= Exercise details =
Beneath this task are records; print exactly the stretch of them from the line with "Instruction: Click the Вид" through the line with "You are a computer-use agent. Viewport: 1357px", both ends included.

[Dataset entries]

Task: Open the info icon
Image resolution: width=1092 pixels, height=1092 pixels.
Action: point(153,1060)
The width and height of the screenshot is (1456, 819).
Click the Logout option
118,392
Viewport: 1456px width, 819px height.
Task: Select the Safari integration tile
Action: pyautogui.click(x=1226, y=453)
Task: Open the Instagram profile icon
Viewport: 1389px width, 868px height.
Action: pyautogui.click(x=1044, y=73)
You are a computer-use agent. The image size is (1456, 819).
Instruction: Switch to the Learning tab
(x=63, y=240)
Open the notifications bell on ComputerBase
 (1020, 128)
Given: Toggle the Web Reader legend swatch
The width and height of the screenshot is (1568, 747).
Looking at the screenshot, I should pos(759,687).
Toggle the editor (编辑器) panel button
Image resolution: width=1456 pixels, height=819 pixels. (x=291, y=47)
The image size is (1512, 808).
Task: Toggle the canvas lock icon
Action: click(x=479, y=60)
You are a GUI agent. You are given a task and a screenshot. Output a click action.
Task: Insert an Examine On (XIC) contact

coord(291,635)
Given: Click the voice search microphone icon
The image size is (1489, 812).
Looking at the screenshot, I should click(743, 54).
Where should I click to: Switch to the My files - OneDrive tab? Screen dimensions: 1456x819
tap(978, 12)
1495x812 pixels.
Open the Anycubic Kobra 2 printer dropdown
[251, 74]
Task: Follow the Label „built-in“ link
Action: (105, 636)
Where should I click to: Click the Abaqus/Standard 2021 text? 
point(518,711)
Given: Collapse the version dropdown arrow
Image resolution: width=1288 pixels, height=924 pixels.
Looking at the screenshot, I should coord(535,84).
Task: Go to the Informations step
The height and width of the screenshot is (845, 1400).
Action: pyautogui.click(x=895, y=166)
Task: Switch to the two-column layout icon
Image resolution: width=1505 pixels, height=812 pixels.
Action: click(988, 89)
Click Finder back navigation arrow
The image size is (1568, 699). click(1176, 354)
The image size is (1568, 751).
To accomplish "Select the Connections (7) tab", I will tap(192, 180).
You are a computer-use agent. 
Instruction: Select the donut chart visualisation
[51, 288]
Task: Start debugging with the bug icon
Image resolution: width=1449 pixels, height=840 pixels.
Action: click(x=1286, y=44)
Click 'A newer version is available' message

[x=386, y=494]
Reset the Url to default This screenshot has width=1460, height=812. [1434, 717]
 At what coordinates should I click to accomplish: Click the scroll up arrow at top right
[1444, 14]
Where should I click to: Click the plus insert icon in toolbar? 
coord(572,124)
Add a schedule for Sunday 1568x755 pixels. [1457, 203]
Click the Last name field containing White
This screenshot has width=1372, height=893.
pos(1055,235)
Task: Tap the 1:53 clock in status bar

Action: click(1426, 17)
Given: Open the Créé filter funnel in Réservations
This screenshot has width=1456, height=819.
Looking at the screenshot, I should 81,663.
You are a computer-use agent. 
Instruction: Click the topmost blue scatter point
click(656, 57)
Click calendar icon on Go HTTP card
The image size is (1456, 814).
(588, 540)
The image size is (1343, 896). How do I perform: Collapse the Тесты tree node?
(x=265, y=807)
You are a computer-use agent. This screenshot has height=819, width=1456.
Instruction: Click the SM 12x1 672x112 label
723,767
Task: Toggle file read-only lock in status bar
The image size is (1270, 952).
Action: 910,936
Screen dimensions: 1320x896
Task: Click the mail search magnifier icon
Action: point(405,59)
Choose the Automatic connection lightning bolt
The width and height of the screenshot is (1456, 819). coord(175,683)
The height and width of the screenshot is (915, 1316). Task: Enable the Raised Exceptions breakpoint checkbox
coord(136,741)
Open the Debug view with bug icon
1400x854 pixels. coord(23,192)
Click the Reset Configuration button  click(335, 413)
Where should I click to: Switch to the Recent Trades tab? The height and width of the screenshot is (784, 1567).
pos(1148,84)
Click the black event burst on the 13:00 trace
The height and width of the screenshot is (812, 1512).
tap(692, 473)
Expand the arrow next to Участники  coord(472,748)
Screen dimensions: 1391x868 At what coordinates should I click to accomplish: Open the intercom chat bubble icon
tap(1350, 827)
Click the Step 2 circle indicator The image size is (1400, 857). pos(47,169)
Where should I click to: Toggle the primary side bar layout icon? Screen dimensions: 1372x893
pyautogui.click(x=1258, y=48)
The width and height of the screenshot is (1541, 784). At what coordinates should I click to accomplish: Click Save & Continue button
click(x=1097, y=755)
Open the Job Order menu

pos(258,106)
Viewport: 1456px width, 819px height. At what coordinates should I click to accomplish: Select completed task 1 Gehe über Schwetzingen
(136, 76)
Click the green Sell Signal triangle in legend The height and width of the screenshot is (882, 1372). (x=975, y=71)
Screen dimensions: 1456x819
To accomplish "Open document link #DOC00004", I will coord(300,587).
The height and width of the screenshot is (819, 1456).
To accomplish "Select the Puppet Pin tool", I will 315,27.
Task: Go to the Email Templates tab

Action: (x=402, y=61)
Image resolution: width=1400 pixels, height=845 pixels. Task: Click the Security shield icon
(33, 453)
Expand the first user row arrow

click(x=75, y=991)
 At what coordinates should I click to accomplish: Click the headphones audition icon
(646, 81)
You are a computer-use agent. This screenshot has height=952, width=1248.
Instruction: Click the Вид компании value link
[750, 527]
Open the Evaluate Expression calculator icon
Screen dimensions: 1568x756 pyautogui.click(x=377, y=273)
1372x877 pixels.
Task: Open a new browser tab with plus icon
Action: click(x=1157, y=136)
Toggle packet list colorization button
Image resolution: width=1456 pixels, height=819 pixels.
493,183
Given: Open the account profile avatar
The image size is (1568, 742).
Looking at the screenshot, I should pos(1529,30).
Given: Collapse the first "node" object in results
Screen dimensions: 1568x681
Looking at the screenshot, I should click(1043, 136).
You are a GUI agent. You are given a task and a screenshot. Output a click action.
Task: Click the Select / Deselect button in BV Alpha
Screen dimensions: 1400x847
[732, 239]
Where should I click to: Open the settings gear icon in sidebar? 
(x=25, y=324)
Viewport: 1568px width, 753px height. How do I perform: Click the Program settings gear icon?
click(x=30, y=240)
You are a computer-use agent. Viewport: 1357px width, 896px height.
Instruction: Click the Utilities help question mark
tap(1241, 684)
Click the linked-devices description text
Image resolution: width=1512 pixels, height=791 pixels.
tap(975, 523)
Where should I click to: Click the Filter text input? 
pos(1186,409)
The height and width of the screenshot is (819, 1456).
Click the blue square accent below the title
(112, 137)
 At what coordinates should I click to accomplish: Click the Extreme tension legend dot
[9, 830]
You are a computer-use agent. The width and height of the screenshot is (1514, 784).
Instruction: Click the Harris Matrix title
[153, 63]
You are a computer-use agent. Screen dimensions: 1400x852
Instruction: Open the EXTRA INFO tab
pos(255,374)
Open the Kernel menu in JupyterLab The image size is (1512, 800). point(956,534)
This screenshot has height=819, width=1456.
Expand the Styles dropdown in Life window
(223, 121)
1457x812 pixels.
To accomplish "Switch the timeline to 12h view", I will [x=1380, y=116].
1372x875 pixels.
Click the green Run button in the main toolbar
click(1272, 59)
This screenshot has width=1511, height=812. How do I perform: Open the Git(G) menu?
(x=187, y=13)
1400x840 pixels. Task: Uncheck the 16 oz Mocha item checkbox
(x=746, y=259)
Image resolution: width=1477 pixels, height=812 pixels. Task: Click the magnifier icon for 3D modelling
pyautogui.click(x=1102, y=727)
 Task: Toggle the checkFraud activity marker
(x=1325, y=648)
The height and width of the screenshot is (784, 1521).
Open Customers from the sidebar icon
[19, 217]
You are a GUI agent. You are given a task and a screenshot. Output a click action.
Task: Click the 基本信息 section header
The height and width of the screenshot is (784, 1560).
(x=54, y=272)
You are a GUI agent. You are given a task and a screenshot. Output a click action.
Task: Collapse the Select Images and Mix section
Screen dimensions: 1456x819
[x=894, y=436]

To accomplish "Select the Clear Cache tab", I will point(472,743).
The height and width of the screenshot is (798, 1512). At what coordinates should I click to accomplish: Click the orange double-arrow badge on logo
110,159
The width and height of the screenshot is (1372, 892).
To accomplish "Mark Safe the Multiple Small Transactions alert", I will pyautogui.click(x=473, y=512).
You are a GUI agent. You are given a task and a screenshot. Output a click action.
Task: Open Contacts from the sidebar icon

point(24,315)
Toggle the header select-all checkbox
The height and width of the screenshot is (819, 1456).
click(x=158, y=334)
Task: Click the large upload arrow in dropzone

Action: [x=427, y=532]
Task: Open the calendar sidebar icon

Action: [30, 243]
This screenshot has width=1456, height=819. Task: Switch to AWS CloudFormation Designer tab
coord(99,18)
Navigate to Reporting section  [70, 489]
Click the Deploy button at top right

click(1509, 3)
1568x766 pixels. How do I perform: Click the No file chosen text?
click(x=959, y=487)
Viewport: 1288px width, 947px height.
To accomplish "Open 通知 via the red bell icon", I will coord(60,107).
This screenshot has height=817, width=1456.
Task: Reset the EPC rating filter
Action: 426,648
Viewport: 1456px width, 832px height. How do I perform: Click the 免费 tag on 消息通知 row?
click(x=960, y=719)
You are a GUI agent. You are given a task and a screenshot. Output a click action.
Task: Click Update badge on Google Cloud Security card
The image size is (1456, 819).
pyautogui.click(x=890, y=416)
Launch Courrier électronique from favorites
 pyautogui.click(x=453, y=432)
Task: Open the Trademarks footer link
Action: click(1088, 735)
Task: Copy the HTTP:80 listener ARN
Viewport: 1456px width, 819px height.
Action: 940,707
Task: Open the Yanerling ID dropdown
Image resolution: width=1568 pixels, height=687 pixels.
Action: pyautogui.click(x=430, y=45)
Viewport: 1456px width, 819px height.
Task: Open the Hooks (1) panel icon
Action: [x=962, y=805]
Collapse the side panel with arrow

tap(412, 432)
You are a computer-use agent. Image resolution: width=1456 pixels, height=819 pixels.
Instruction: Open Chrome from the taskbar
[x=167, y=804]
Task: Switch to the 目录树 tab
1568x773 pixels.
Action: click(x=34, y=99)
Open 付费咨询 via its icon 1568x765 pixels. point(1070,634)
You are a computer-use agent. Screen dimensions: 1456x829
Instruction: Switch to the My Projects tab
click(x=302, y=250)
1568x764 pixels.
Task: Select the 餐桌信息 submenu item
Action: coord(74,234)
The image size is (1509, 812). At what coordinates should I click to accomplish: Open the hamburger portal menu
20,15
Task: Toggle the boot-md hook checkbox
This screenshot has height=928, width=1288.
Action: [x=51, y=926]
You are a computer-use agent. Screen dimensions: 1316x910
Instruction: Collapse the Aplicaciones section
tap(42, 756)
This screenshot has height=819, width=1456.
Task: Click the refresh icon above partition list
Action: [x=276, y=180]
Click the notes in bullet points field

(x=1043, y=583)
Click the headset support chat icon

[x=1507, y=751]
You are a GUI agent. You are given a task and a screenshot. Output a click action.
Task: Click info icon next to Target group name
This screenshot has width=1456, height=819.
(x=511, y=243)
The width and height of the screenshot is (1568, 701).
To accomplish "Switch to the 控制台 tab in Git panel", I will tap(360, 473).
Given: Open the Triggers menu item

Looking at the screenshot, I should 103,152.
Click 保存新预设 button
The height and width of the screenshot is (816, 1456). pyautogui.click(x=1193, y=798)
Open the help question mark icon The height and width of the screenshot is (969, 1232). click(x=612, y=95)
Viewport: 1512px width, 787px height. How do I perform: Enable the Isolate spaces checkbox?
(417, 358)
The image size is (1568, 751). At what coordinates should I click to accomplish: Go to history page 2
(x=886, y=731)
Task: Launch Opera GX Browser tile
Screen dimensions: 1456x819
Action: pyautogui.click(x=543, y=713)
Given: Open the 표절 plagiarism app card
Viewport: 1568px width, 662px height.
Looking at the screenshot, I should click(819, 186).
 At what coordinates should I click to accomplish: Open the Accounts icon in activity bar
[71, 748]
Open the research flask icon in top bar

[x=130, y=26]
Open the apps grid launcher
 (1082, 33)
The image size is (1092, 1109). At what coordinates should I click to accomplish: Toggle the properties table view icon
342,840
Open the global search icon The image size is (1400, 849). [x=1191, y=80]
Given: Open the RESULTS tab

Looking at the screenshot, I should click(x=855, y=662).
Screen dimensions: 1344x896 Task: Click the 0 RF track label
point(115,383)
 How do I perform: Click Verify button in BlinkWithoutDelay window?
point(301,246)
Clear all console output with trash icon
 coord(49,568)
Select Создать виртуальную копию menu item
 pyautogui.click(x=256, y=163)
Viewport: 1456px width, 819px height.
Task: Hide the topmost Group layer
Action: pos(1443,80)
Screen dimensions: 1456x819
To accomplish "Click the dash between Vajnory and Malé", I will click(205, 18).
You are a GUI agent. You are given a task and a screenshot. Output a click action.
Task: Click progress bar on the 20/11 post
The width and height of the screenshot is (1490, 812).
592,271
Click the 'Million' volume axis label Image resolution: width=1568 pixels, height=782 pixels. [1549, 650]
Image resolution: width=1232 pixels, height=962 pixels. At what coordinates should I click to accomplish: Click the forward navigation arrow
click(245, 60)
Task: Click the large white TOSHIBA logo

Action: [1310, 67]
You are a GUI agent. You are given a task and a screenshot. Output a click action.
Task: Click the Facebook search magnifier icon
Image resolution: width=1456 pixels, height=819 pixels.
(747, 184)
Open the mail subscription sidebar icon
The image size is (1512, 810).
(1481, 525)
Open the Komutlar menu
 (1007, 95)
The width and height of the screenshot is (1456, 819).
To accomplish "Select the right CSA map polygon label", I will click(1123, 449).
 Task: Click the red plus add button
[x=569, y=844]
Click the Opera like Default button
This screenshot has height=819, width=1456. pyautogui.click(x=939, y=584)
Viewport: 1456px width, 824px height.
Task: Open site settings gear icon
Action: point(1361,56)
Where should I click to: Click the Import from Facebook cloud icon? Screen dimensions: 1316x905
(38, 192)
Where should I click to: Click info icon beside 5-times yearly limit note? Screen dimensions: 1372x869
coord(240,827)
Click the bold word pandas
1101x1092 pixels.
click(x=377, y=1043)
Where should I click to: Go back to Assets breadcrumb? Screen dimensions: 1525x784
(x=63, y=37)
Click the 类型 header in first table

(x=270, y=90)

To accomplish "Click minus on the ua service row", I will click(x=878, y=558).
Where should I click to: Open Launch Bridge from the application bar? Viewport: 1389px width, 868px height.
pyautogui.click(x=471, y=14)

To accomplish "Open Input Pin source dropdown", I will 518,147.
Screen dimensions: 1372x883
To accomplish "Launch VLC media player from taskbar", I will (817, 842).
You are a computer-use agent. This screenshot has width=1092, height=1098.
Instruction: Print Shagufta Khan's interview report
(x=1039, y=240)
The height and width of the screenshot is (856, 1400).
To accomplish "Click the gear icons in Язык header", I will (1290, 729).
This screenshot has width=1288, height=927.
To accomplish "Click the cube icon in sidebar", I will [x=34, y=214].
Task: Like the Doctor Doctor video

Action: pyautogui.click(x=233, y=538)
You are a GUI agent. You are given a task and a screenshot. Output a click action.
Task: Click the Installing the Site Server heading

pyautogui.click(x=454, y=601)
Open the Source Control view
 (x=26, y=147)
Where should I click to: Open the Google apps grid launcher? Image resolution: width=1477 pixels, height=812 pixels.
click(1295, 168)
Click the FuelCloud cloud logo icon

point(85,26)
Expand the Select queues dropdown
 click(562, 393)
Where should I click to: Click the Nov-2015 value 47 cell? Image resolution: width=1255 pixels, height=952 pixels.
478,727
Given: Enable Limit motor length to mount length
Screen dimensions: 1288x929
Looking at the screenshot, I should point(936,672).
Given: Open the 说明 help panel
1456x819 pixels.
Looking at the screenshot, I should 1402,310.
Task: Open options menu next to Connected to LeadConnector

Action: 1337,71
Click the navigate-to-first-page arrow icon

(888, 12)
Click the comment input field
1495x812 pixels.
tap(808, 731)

= Written response =
Instruction: Click the Вид компании value link
[750, 527]
Open the Evaluate Expression calculator icon
Screen dimensions: 1568x756 pyautogui.click(x=377, y=273)
1372x877 pixels.
Task: Open a new browser tab with plus icon
Action: click(x=1157, y=136)
Toggle packet list colorization button
Image resolution: width=1456 pixels, height=819 pixels.
493,183
Given: Open the account profile avatar
The image size is (1568, 742).
Looking at the screenshot, I should pos(1529,30).
Given: Collapse the first "node" object in results
Screen dimensions: 1568x681
Looking at the screenshot, I should click(1043, 136).
You are a GUI agent. You are given a task and a screenshot. Output a click action.
Task: Click the Select / Deselect button in BV Alpha
Screen dimensions: 1400x847
[732, 239]
Where should I click to: Open the settings gear icon in sidebar? 
(x=25, y=324)
Viewport: 1568px width, 753px height. How do I perform: Click the Program settings gear icon?
click(x=30, y=240)
You are a computer-use agent. Viewport: 1357px width, 896px height.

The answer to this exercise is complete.